Value Engineering

 製品やサービスの「価値(Value,V)」を,それが果たすべき「機能(Function,F)」とそのためにかける「コスト(Cost,C)」との関係で把握し,その価値を高めるための手法。1947年に米GE社のL. D. Miles氏により開発され,日本では1960年ごろに導入された。

 製造業においては,IE(インダストリアル・エンジニアリング),QC(品質管理)と共に,3大管理技術とも呼ばれている。ただし,IE,QCがどちらかというと問題点というマイナスを解消するのに比べて,VEは理想像に向かってプラス方向のネタを扱う点が大きく異なる。

 VEでは,V,F,Cの関係を
   V=F/C
という式で表し,Vをより高くすることを目標とする。Vを上げるパターンは,
(1)FはそのままでCを下げる
(2)CはそのままでFを上げる
(3)Cを下げてFを上げる
(4)Cを上げるがFをそれ以上に上げる
の四つに分けられる。

 Fを下げるがCをそれ以上に下げてVを上げるという考えもある。しかしVEでは,機能が下がれば別製品として捉えるため,このような考えは取り上げない。

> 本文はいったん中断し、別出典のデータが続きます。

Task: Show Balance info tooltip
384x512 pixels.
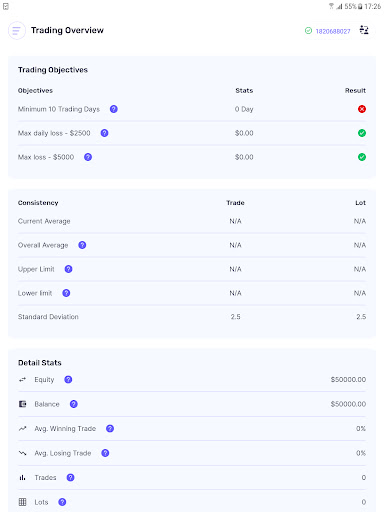Action: pos(74,404)
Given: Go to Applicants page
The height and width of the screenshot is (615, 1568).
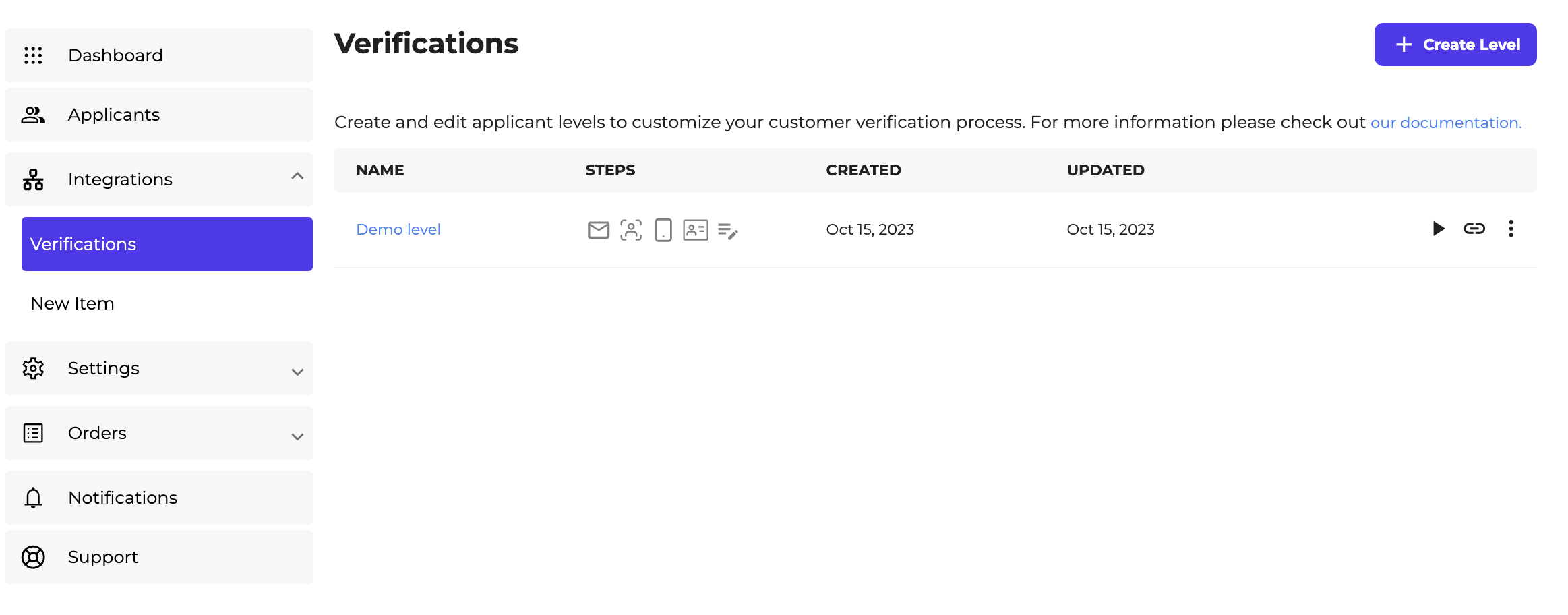Looking at the screenshot, I should 114,115.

 日本バリュー・エンジニアリング協会によれば,VEは(1)対象の選定(2)対象品に対する機能の定義(3)機能の評価(4)アイデアの発想(5)アイデアの具体化(6)提案(7)実施—の7ステップで進めることを基本としている。この7ステップを発展させることは可能だが,各ステップの省略は避けるべきこととされている。

 具体的には,まず何を対象テーマにするかを,改善の可能性(制約条件の少ないものや定められた期間に結論の出るものなど)と効果(コスト低減効果が期待できるものや品質向上が期待できるものなど)の両面を考慮して決める。この時,対象テーマに応じて適任者を選んでチームを編成する。

 次に機能の評価を容易にするとともにアイデアを出しやすくするようにあらゆる情報を収集し,機能を明確にする。この時,3次元図のようなものの収集も有効だ。

 続いて機能を評価するために,機能達成にかかっている現状コストを調べると共に,その機能のあるべきコストを求める。あるべきコストを定めるのは非常に難しいが,他の機能との比較や経験などによって定める。

 機能をコストとして定めることにより,前述したように価値が数値化される。ここで価値の低いものの方が,改善の可能性が高いことが分かる。

 アイデアの発想においては,特に価値の低い機能に対してアイデアを出していく。現状にこだわらずにアイデアを出し,それらのアイデアを練り直したり組み合わせたりしながら,アイデアを具体化していく。チームで具体化したアイデアは改善が受け入れられるように提案,実施につなげていく。

 VEは活動を行うタイミングの違いにより,企画の段階のVEを「0 Look VE」,設計の段階のVEを「1st Look(ファーストルック)VE」,製品ができている段階のVEを「2nd Look(セカンドルック)VE」と呼ぶ。当然,上流工程で改善を行う方が,制約条件が少ない分,改善の度合いが大きい。VEにより劇的な効果を上げたいのなら,0 Look VEを実施する必要がある。